Catalytic properties and specificity of a recombinant, overexpressed d-mannuronate lyase

Lysis of alginates and of their saturated and unsaturated fragments was monitored by 1H NMR spectroscopy. AlxMB alginate lyase performs β-elimination on the mannuronic acid (M) residues. It does not cleave the guluronic acid (G) sequences, nor the M–G or the G–M diads. In consequence, it is a true mannuronate lyase. The end product of the reaction is O-(4-deoxy-α-l-erythro-hex-4-enopyranosyl-uronic acid)-(1⃗(4)-O-(β-d-mannopyranosyluronic acid)-(1⃗4)-O-β-d-mannopyranuronic acid. Viscosity measurements made during degradation of a polymannuronate alginate showed that AlxMB behaves as an endo-enzyme.
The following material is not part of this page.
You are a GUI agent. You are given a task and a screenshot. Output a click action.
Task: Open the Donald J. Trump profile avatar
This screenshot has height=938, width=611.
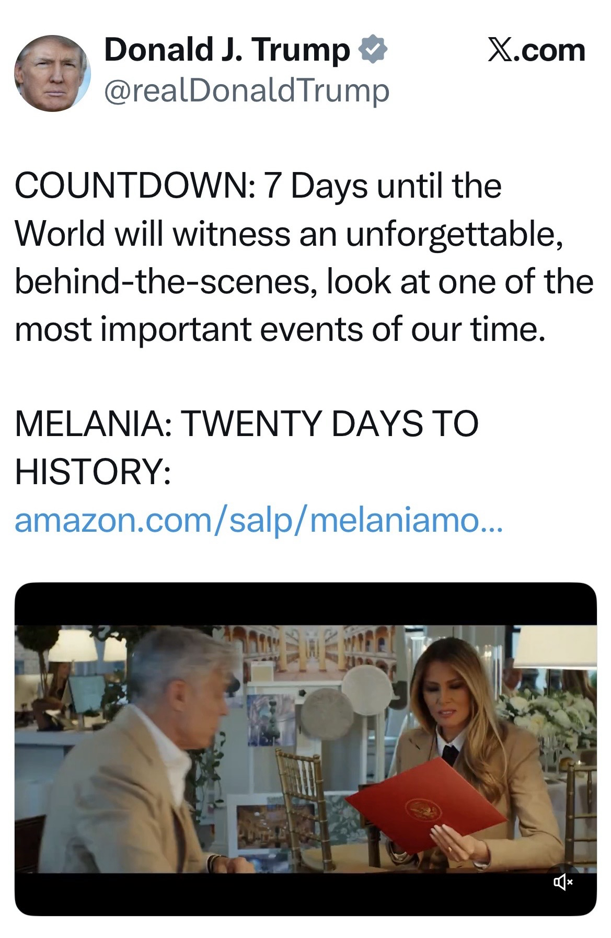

HPLC analysis of the degradation products of oligomannuronates and oligoalginates suggested that the β-elimination requires the interaction of the enzyme with at least three sequential mannuronic acid residues. The catalytic site may possess 5 sub-sites and accommodate pentamers with different M/G ratio. Kinetic measurements showed that the specificity constant Vm/Km increased with the number of mannuronic acid residues. AlxMB may be reversibly inhibited by heteropolymeric blocks in a competitive manner.